It can be difficult for people to function in an environment of ambiguity, but that is often a necessity in business and in life. No matter how much we try to put structures, rules, and procedures into place, the world is not black and white. There are always exceptions, and in a VUCA world knowing how to lead people through chaos and ambiguity is an essential skill. Communicate way more than you think you need to in order to manage expectations, calm fears and mitigate rumors.

Most VUCA –type circumstances are not just problems to be solved, but dilemmas that must be prepared for as much as possible, then continuously managed. It can be a taxing job, so incremental successes within the larger situation must be identified, acknowledged, and celebrated.

• Do you communicate to your employees often and in depth?

• Do you have temporary structures and procedures for times of ambiguity and change?
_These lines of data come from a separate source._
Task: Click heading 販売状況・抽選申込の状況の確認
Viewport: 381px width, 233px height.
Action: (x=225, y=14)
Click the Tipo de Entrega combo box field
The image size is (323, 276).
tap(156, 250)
Not surprisingly, the study of VUCA and dilemma management has not yet addressed (as far as I can find) the psychological preparation needed for a leader to manage during VUCA times or how a leader can help their people resume full functioning after a trauma. Here is one resource for the latter.

Volatility, uncertainty, complexity and ambiguity at work are becoming more business-as-usual than exceptions. Take advantage of the practical resources which are widely available, such as data recovery systems and emergency action plan templates. And hone your leadership skills so you can manage both the internal and external dilemmas that come your way.